Indianapolis Power & Light has requested a rate increase to help pay for its part in setting up charging stations for electric cars that drivers could rent as part of the BlueIndy program, a partnership between the city and the France-based Bollore Group, which makes the cars and their lithium metal polymer batteries. The city plans to have the car-sharing service in place by the end of 2014. That's when 125 cars will become available at 25 charging sites, including the city's airport and shopping and cultural districts.
IPL has asked regulators to approve a rate increase that it says would raise an average residential customer's bill by 44 cents per month. The proposed $16 million total increase would cover unfunded IPL costs for providing electric line extensions to the charging sites.

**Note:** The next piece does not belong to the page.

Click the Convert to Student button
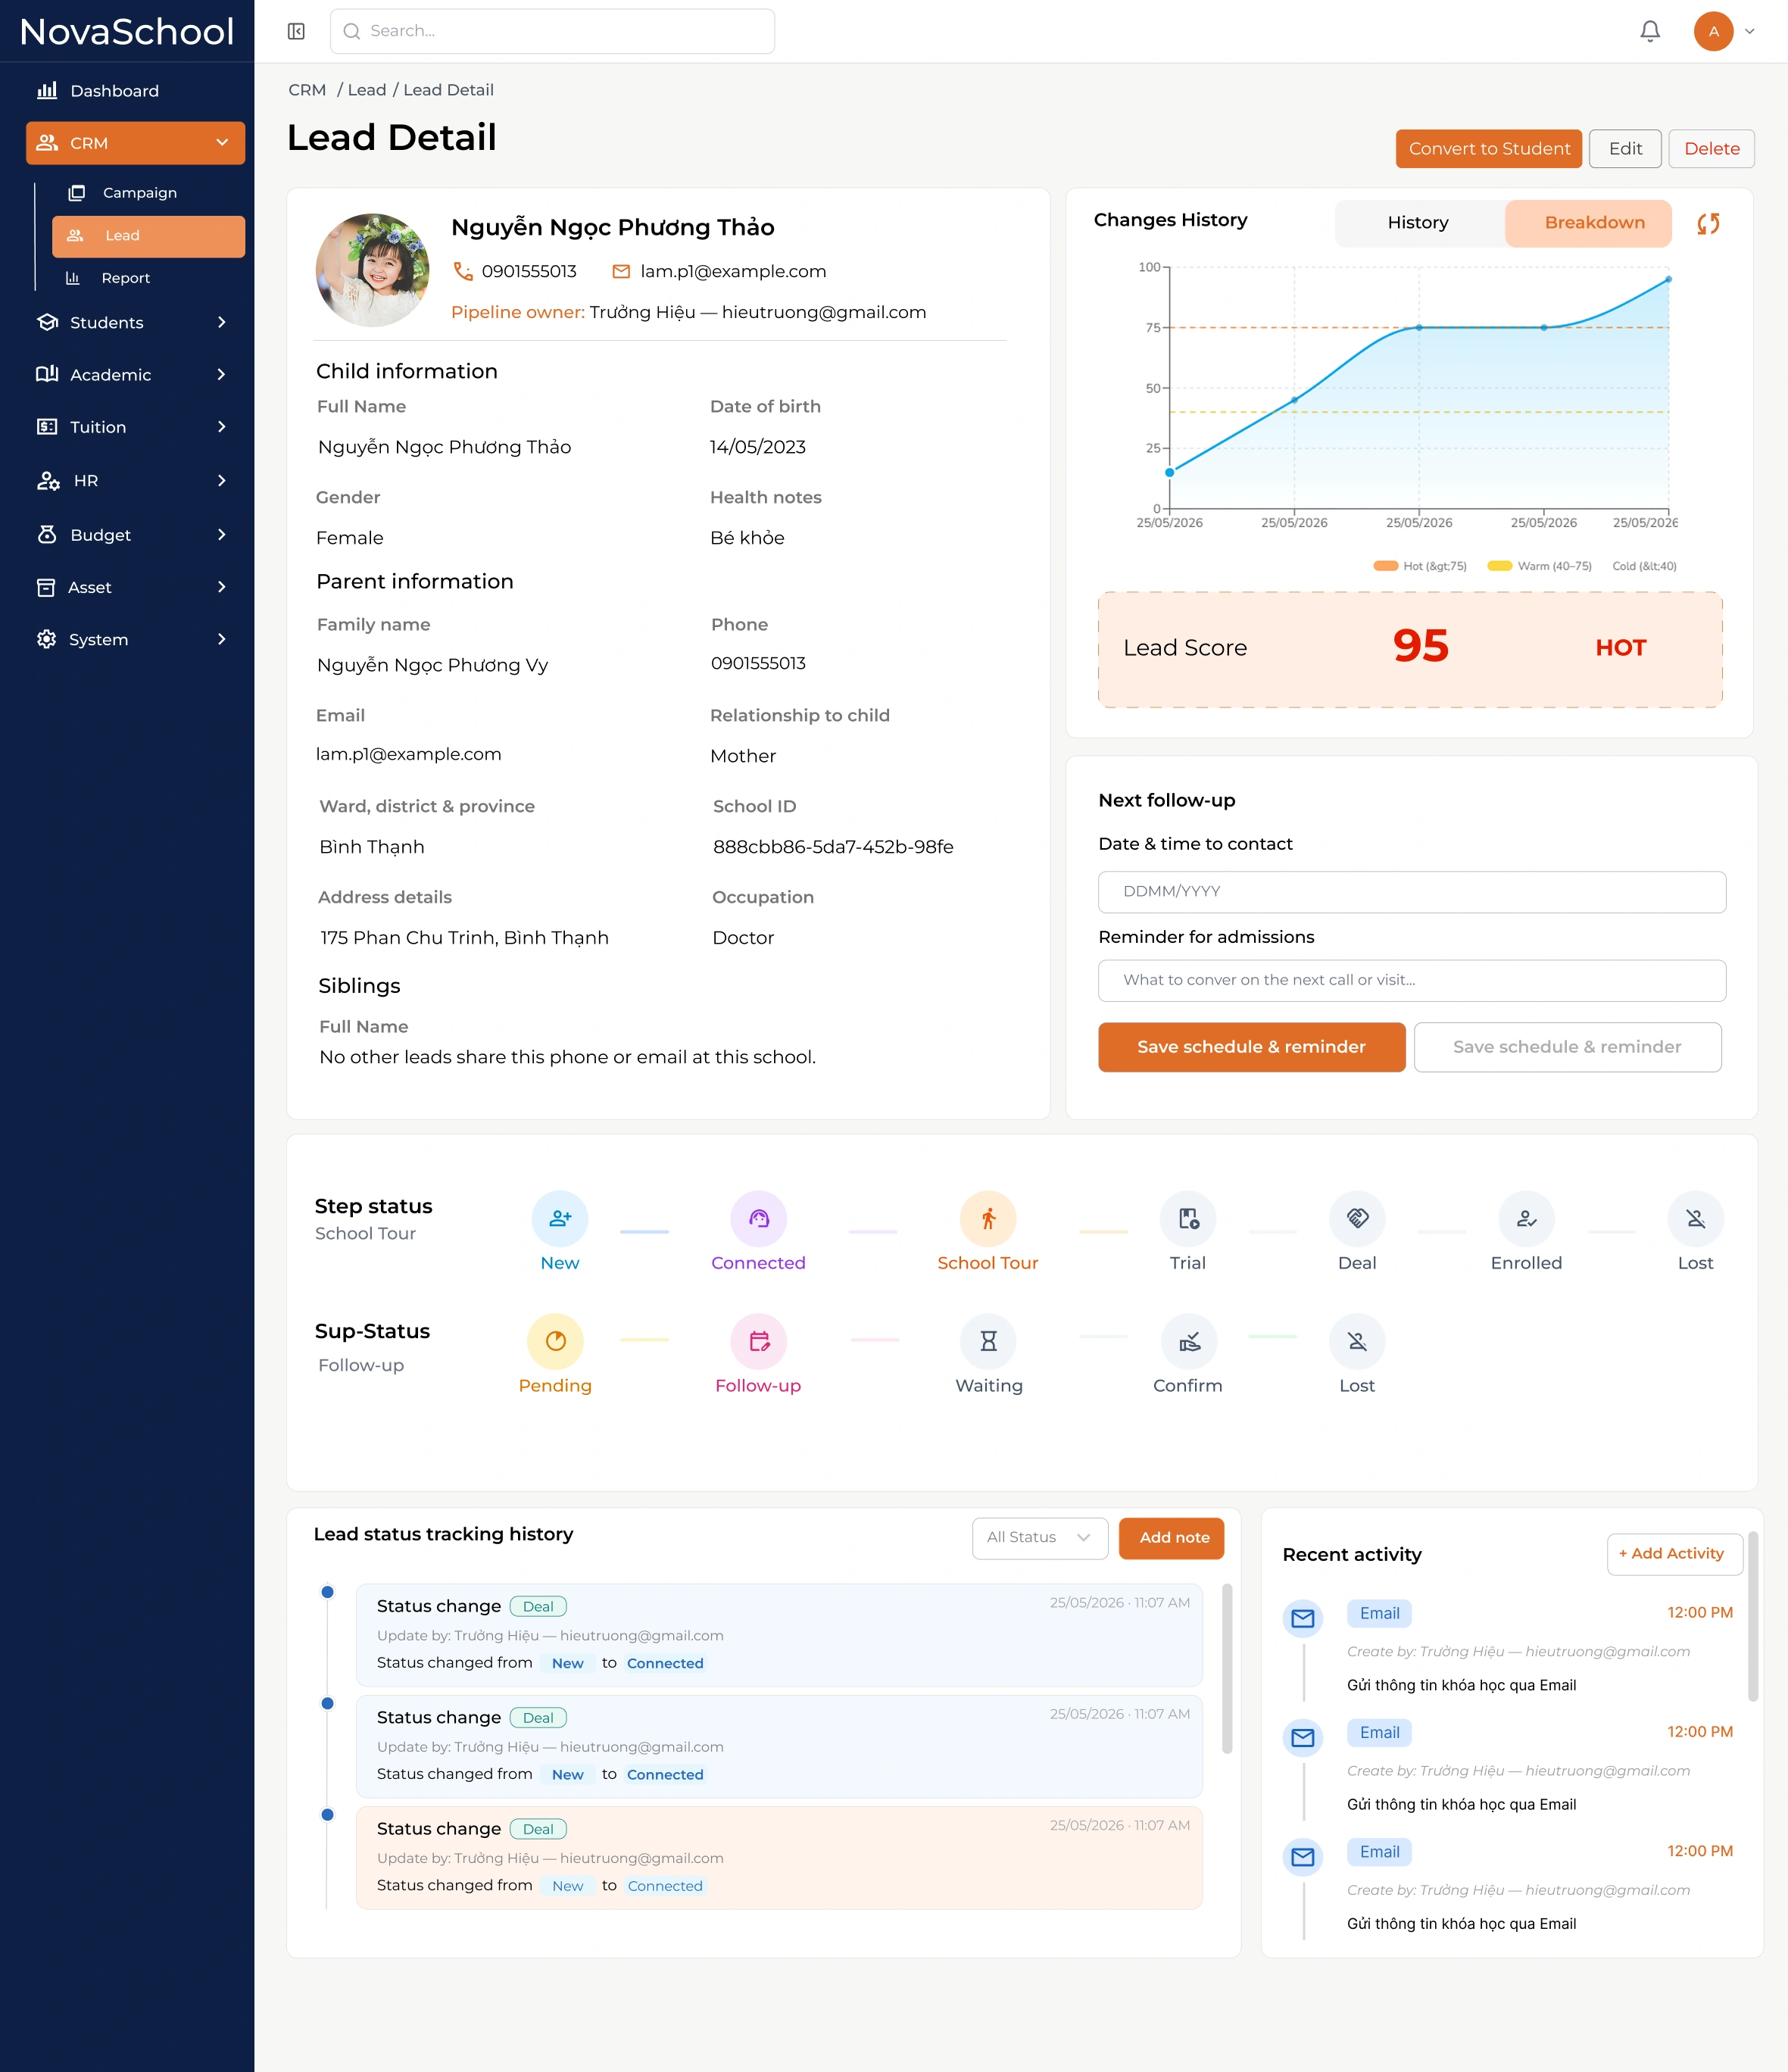(x=1488, y=148)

But the Indiana Office of Utility Consumer Counselor, the state agency that represents consumers, and consumer watchdog group Citizens Action Coalition both filed testimony opposing the rate increase plan.
Indiana Utility Consumer Counselor David Stippler said that while the community would benefit from BlueIndy, "we believe that the requested rate increase does not fall within the scope of relief allowed under state utility law." That relief, the agency said, is limited to costs related to providing electrical service to all of IPL's customers.